We open with a historical survey of the way people have dealt with the darkness. An amazing variety of things have been burned to make light, including whole fishes on sticks and certain greasy varieties of duck.

We then explore our author's childhood fear of the dark, which was considerable. From these highly personal reminiscences we turn to the Atkinson Morley Hospital, which has a sleep laboratory. Here the tone is calm and lucid journalism as we watch a patient have a meticulously monitored night's sleep, and Alvarez tries his luck as well.

This leads to a scientific discourse on what happens when we sleep, what happens when we dream, and hence to what happens when we think. Then we consider the interpretation of dreams, which brings us, inevitably, to Freud, who turned it from a cottage industry into a major academic preoccupation.

Then another complete change of pace, and we spend two chapters on patrol with night-shift policemen in New York and London. This is followed by some musings on the night shift in general. And we conclude with nocturnal meditations at the author's cottage in the Italian countryside, where the night is still dark and populated by predatory owls.

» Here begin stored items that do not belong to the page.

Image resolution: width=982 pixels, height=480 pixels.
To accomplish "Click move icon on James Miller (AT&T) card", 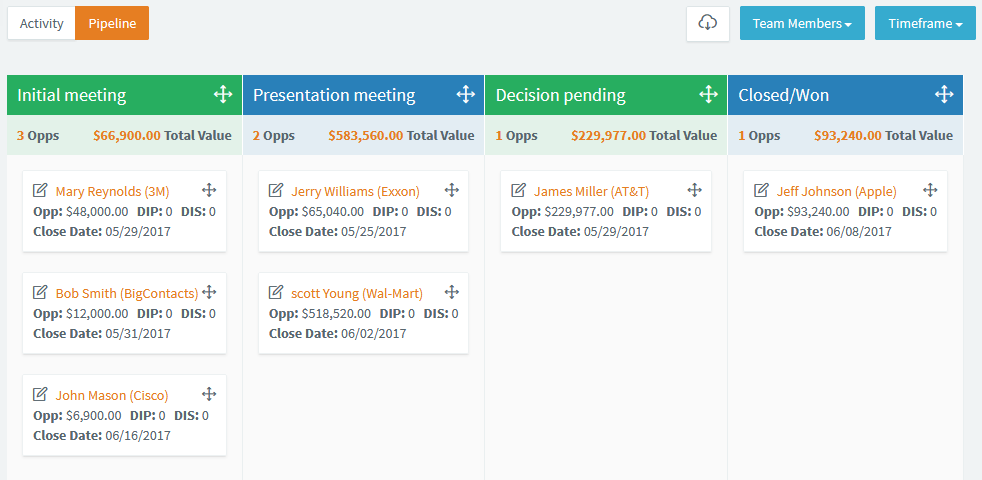I will [694, 190].
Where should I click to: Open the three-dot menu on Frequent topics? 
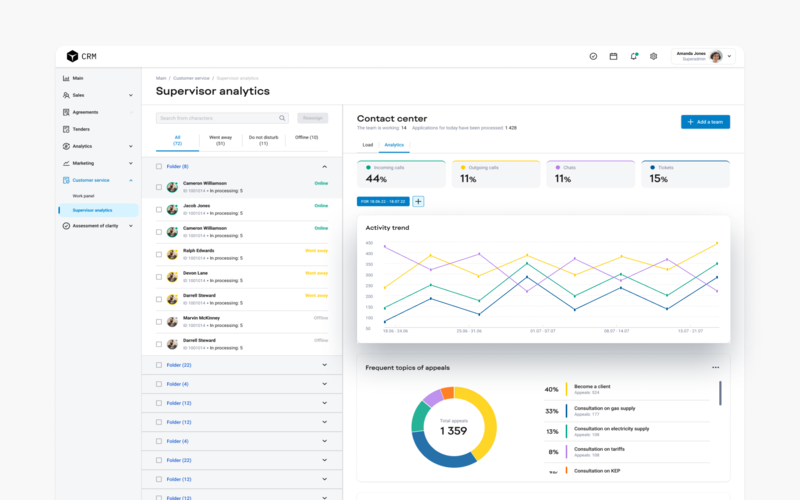716,367
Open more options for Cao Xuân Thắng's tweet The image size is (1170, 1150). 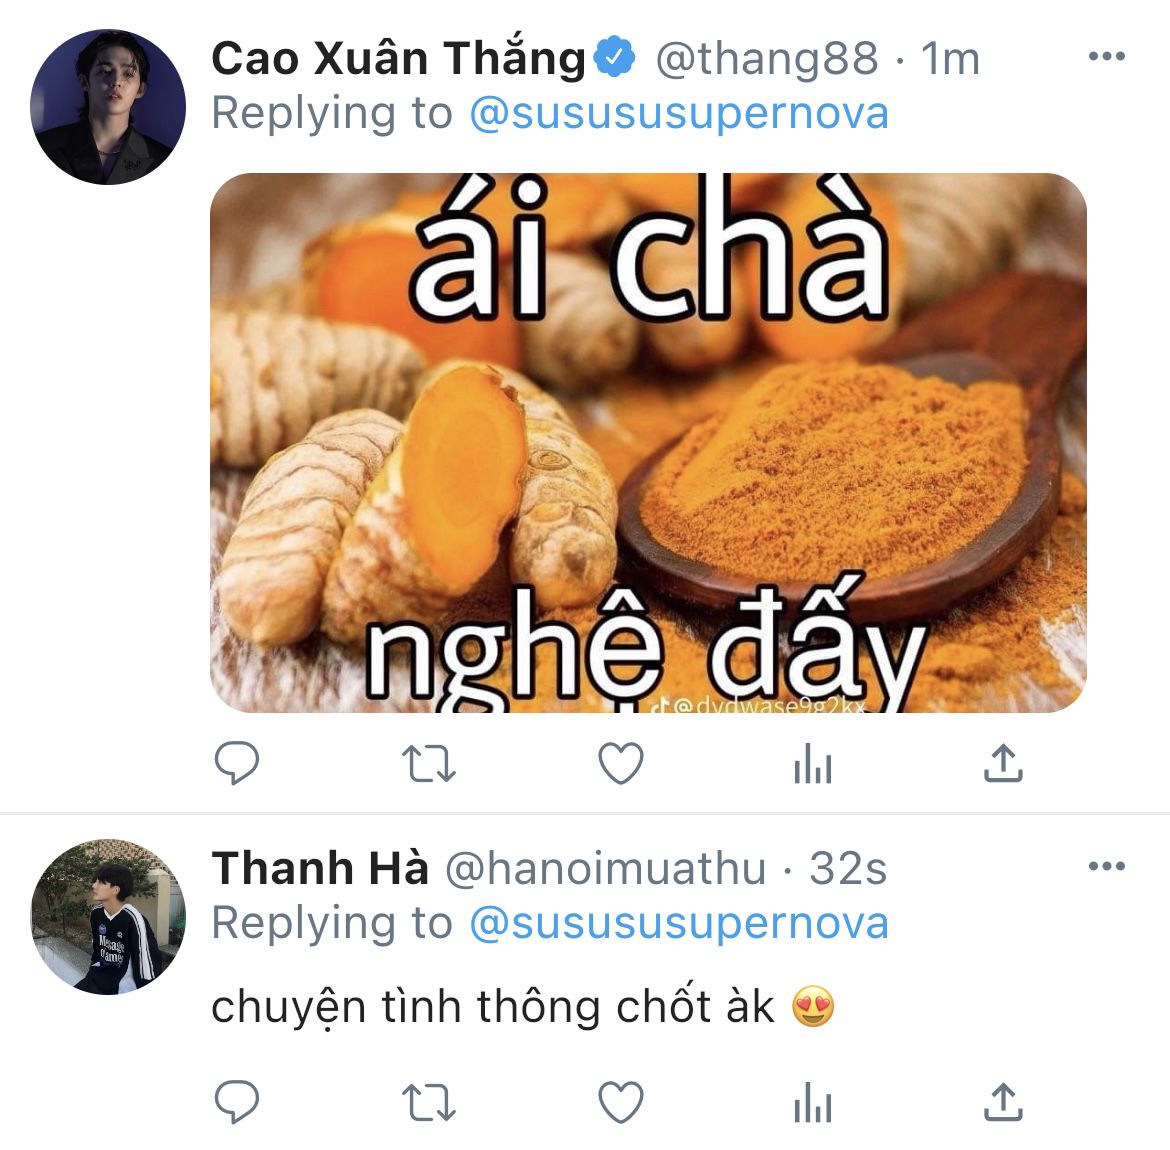(1107, 56)
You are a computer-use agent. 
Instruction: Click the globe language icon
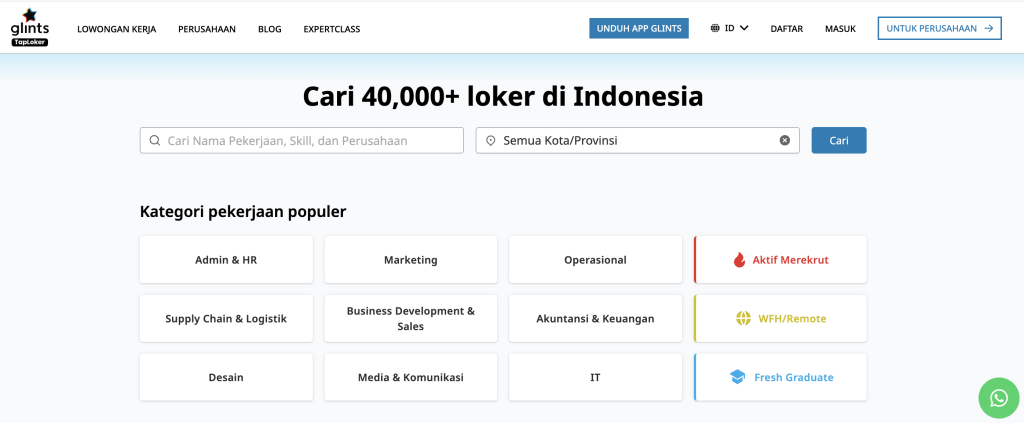tap(715, 29)
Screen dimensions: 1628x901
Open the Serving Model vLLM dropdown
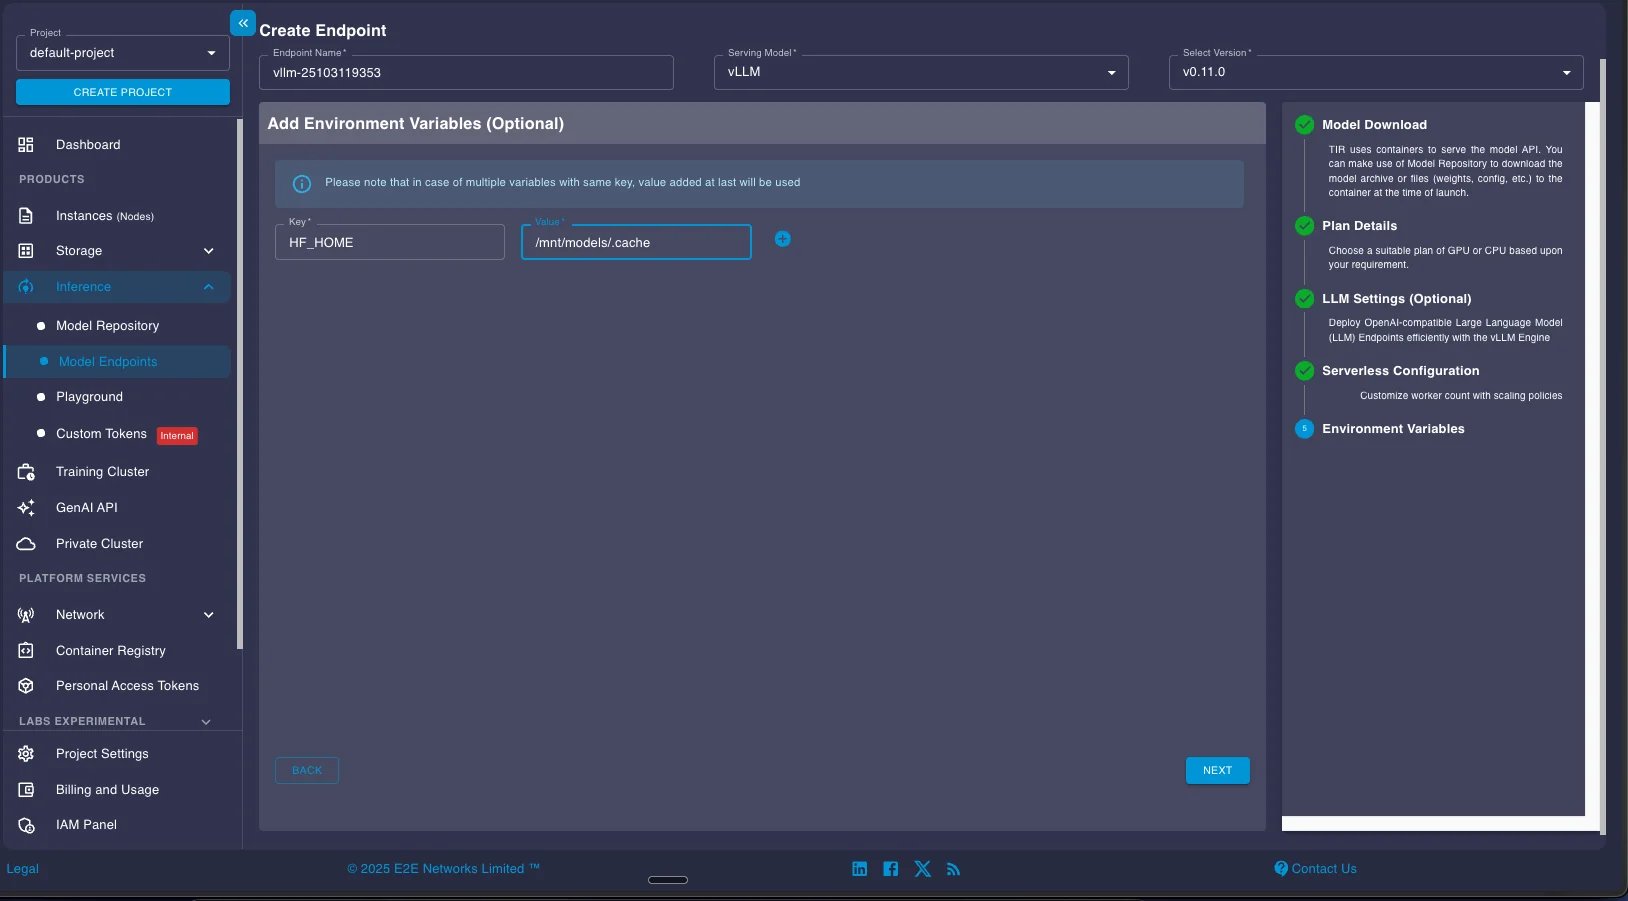(x=920, y=72)
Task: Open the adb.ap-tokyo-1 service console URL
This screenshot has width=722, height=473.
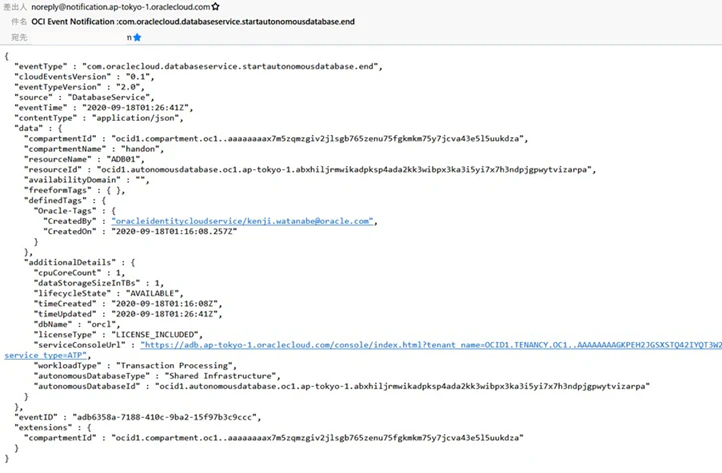Action: (431, 345)
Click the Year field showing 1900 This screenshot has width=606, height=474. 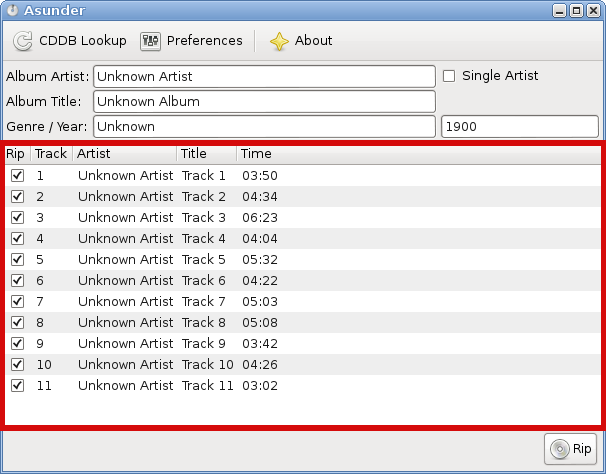(520, 126)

What are we to make of this? I have a simple rule: whenever the publisher gets the name of Montaigne on the cover, as he does here, the reader is going to be left wondering what is going on. This is not a book with a strong sense of direction.

On the other hand, whatever our destination, we have a great deal of civilised pleasure getting there. Alvarez is a deft writer with a fine ear for a quotation. He is consistently both interested and interesting.

He is also a careful and accurate observer. I have never had any of those detailed dreams pregnant with hidden meanings which seem to have been so common in Freud's Vienna. But I worked night shifts for several years and Alvarez's description of the inconvenience and strange allure of night work is spot on.

One could complain that the approach adopted here is really North European, even Scandinavian. Daylight is a time of welcome warmth, the night threatening in its cold as well as its darkness. In more tropical climates where the sun comes up like thunder and much of the day is necessarily spent panting in the shade, perhaps the night appears more welcome as a time of cool recovery from the relentless assault of too much light.

It is a happy feature of this book that it leaves you with a few good answers and a lot of good questions.